TASK TO CARRY OUT
An exact transcription of all the data is required; the pictures are to be left out.

RECORDED DATA
#####

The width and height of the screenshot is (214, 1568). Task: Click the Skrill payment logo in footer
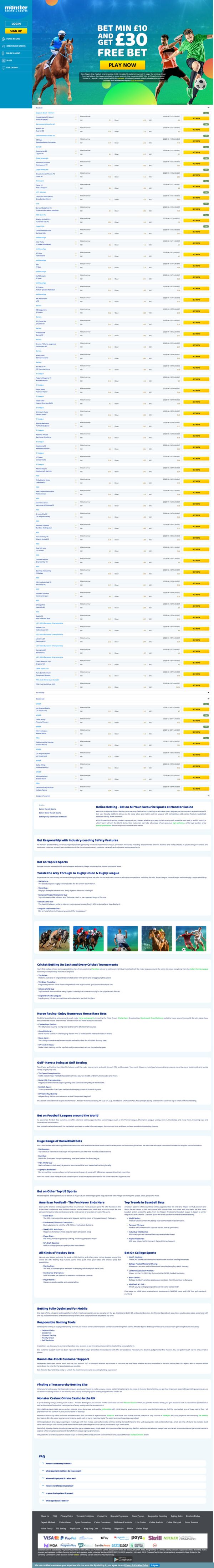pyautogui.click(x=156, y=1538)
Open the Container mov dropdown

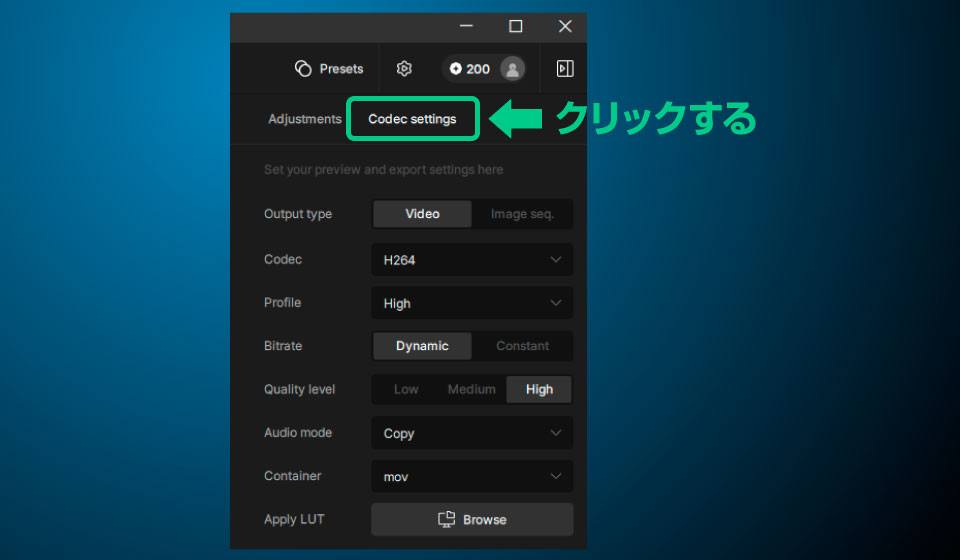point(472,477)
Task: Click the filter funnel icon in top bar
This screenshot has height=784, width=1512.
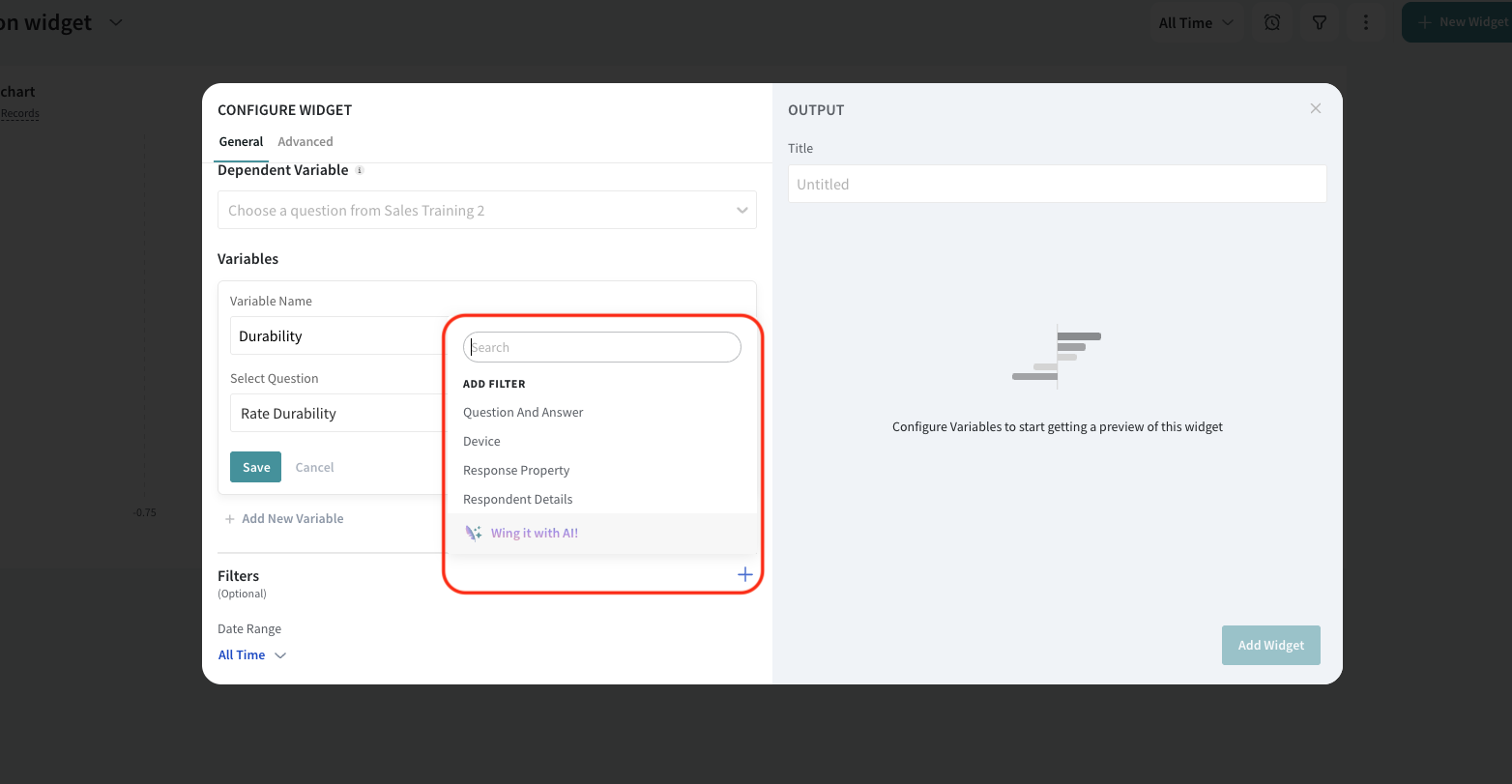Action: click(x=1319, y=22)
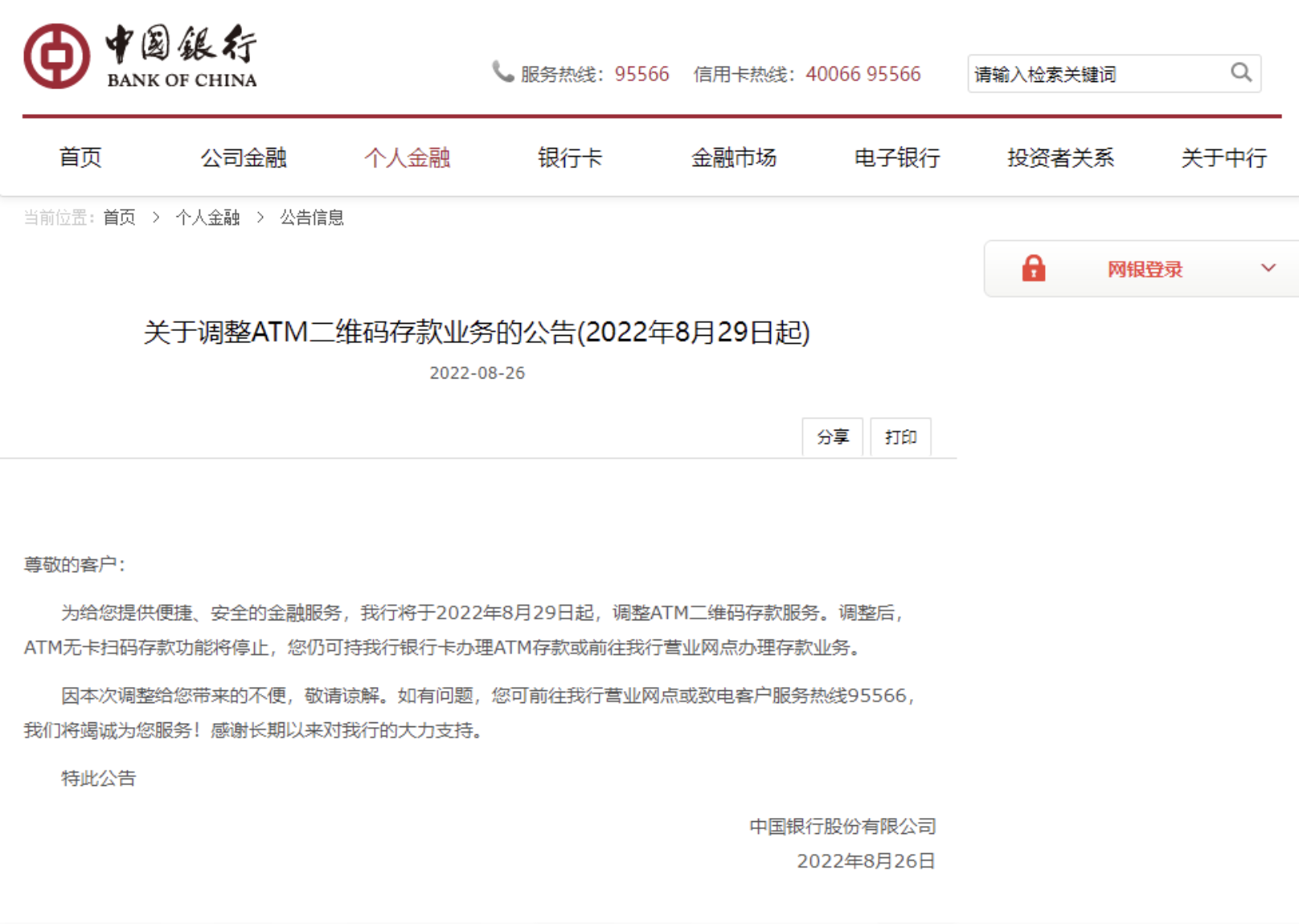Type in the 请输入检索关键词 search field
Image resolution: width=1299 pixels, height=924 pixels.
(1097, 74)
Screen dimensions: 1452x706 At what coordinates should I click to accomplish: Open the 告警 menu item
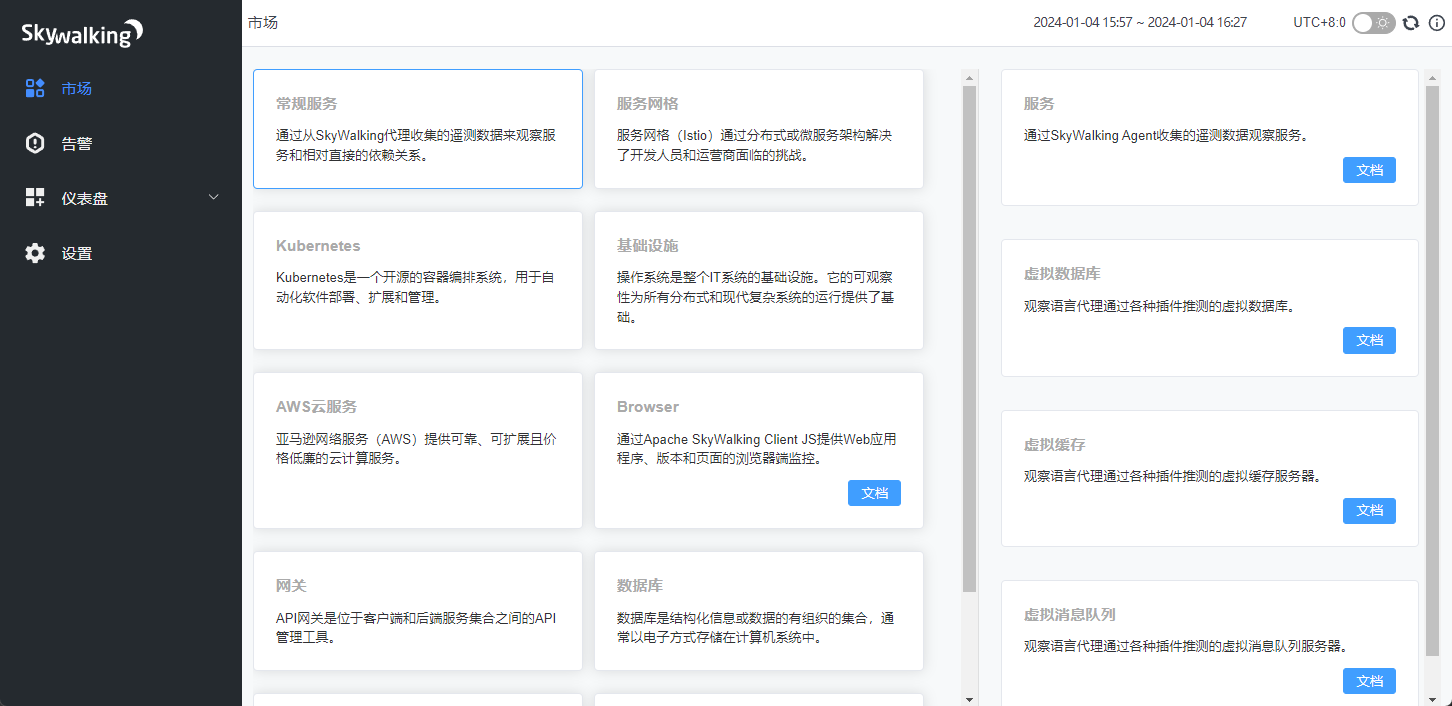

#####

ANSWER BELOW
The width and height of the screenshot is (214, 1568). Task: Click the Skrill payment logo in footer
pyautogui.click(x=156, y=1538)
Open the Container mov dropdown

point(472,477)
Task: Click the filter funnel icon in top bar
This screenshot has height=784, width=1512.
Action: click(x=1319, y=22)
Type in the 请输入检索关键词 search field
Image resolution: width=1299 pixels, height=924 pixels.
(1097, 74)
Screen dimensions: 1452x706 At what coordinates should I click to accomplish: Open the 告警 menu item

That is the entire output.